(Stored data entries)
────────
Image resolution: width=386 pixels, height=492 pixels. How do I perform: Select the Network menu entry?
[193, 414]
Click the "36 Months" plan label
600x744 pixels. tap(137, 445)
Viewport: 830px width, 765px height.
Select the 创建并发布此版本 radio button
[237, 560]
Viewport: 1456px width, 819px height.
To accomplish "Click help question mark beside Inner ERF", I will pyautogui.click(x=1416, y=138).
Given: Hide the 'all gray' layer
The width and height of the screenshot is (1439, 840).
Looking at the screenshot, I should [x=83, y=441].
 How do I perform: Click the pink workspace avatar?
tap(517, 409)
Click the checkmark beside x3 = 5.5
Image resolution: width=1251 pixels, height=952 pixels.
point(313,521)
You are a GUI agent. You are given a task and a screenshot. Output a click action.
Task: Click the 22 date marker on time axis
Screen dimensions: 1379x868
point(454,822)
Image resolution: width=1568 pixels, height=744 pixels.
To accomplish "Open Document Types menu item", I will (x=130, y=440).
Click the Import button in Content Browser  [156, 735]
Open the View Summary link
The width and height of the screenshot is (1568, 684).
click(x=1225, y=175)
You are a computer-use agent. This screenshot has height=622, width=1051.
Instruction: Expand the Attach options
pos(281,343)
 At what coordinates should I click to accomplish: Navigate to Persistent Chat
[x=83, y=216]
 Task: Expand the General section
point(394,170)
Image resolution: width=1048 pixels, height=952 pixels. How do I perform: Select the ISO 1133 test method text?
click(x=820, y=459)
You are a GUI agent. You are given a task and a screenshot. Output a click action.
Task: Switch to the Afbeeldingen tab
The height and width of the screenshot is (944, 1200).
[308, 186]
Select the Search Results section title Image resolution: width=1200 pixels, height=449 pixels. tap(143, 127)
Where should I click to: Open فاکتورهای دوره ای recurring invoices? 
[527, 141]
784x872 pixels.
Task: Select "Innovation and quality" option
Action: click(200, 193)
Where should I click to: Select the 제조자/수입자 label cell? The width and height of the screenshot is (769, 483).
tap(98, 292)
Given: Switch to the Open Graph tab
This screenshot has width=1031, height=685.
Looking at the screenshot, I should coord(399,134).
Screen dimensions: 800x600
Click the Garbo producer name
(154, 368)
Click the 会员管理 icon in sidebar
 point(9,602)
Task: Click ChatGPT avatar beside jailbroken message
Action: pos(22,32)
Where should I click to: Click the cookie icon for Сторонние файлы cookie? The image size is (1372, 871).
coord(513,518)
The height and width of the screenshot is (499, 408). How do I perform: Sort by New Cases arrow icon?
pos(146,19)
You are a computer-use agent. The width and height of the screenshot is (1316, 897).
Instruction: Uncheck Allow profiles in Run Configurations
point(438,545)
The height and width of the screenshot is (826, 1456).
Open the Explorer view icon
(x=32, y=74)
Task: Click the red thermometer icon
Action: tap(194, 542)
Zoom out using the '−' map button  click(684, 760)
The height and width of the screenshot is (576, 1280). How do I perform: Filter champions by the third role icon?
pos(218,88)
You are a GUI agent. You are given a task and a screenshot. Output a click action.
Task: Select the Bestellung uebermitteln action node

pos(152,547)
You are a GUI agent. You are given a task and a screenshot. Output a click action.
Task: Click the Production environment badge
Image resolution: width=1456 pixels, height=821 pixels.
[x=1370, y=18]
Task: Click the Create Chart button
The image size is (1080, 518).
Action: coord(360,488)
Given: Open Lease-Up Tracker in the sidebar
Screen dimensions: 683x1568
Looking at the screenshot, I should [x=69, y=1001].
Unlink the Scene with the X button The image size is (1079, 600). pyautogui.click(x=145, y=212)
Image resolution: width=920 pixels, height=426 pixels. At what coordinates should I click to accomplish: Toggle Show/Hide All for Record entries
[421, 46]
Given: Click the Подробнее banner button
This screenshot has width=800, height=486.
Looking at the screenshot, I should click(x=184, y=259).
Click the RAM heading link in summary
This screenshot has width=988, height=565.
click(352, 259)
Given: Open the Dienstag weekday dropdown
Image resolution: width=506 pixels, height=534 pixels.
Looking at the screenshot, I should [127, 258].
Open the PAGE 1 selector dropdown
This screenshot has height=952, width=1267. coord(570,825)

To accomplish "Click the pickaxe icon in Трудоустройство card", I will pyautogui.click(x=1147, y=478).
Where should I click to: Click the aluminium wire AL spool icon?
────────
▸ Exercise aim: Render every line of the entries above as a JSON list of strings, one string per line, leaving out any blank lines.

▸ Task answer:
[
  "Image resolution: width=386 pixels, height=492 pixels. How do I perform: Select the Network menu entry?",
  "[193, 414]",
  "Click the \"36 Months\" plan label",
  "600x744 pixels. tap(137, 445)",
  "Viewport: 830px width, 765px height.",
  "Select the 创建并发布此版本 radio button",
  "[237, 560]",
  "Viewport: 1456px width, 819px height.",
  "To accomplish \"Click help question mark beside Inner ERF\", I will pyautogui.click(x=1416, y=138).",
  "Given: Hide the 'all gray' layer",
  "The width and height of the screenshot is (1439, 840).",
  "Looking at the screenshot, I should [x=83, y=441].",
  " How do I perform: Click the pink workspace avatar?",
  "tap(517, 409)",
  "Click the checkmark beside x3 = 5.5",
  "Image resolution: width=1251 pixels, height=952 pixels.",
  "point(313,521)",
  "You are a GUI agent. You are given a task and a screenshot. Output a click action.",
  "Task: Click the 22 date marker on time axis",
  "Screen dimensions: 1379x868",
  "point(454,822)",
  "Image resolution: width=1568 pixels, height=744 pixels.",
  "To accomplish \"Open Document Types menu item\", I will (x=130, y=440).",
  "Click the Import button in Content Browser  [156, 735]",
  "Open the View Summary link",
  "The width and height of the screenshot is (1568, 684).",
  "click(x=1225, y=175)",
  "You are a computer-use agent. This screenshot has height=622, width=1051.",
  "Instruction: Expand the Attach options",
  "pos(281,343)",
  " At what coordinates should I click to accomplish: Navigate to Persistent Chat",
  "[x=83, y=216]",
  " Task: Expand the General section",
  "point(394,170)",
  "Image resolution: width=1048 pixels, height=952 pixels. How do I perform: Select the ISO 1133 test method text?",
  "click(x=820, y=459)",
  "You are a GUI agent. You are given a task and a screenshot. Output a click action.",
  "Task: Switch to the Afbeeldingen tab",
  "The height and width of the screenshot is (944, 1200).",
  "[308, 186]",
  "Select the Search Results section title Image resolution: width=1200 pixels, height=449 pixels. tap(143, 127)",
  "Where should I click to: Open فاکتورهای دوره ای recurring invoices? ",
  "[527, 141]",
  "784x872 pixels.",
  "Task: Select \"Innovation and quality\" option",
  "Action: click(200, 193)",
  "Where should I click to: Select the 제조자/수입자 label cell? The width and height of the screenshot is (769, 483).",
  "tap(98, 292)",
  "Given: Switch to the Open Graph tab",
  "This screenshot has width=1031, height=685.",
  "Looking at the screenshot, I should coord(399,134).",
  "Screen dimensions: 800x600",
  "Click the Garbo producer name",
  "(154, 368)",
  "Click the 会员管理 icon in sidebar",
  " point(9,602)",
  "Task: Click ChatGPT avatar beside jailbroken message",
  "Action: pos(22,32)",
  "Where should I click to: Click the cookie icon for Сторонние файлы cookie? The image size is (1372, 871).",
  "coord(513,518)",
  "The height and width of the screenshot is (499, 408). How do I perform: Sort by New Cases arrow icon?",
  "pos(146,19)",
  "You are a computer-use agent. The width and height of the screenshot is (1316, 897).",
  "Instruction: Uncheck Allow profiles in Run Configurations",
  "point(438,545)",
  "The height and width of the screenshot is (826, 1456).",
  "Open the Explorer view icon",
  "(x=32, y=74)",
  "Task: Click the red thermometer icon",
  "Action: tap(194, 542)",
  "Zoom out using the '−' map button  click(684, 760)",
  "The height and width of the screenshot is (576, 1280). How do I perform: Filter champions by the third role icon?",
  "pos(218,88)",
  "You are a GUI agent. You are given a task and a screenshot. Output a click action.",
  "Task: Select the Bestellung uebermitteln action node",
  "pos(152,547)",
  "You are a GUI agent. You are given a task and a screenshot. Output a click action.",
  "Task: Click the Production environment badge",
  "Image resolution: width=1456 pixels, height=821 pixels.",
  "[x=1370, y=18]",
  "Task: Click the Create Chart button",
  "The image size is (1080, 518).",
  "Action: coord(360,488)",
  "Given: Open Lease-Up Tracker in the sidebar",
  "Screen dimensions: 683x1568",
  "Looking at the screenshot, I should [x=69, y=1001].",
  "Unlink the Scene with the X button The image size is (1079, 600). pyautogui.click(x=145, y=212)",
  "Image resolution: width=920 pixels, height=426 pixels. At what coordinates should I click to accomplish: Toggle Show/Hide All for Record entries",
  "[421, 46]",
  "Given: Click the Подробнее banner button",
  "This screenshot has width=800, height=486.",
  "Looking at the screenshot, I should click(x=184, y=259).",
  "Click the RAM heading link in summary",
  "This screenshot has width=988, height=565.",
  "click(352, 259)",
  "Given: Open the Dienstag weekday dropdown",
  "Image resolution: width=506 pixels, height=534 pixels.",
  "Looking at the screenshot, I should [127, 258].",
  "Open the PAGE 1 selector dropdown",
  "This screenshot has height=952, width=1267. coord(570,825)",
  "To accomplish \"Click the pickaxe icon in Трудоустройство card\", I will pyautogui.click(x=1147, y=478).",
  "Where should I click to: Click the aluminium wire AL spool icon?"
]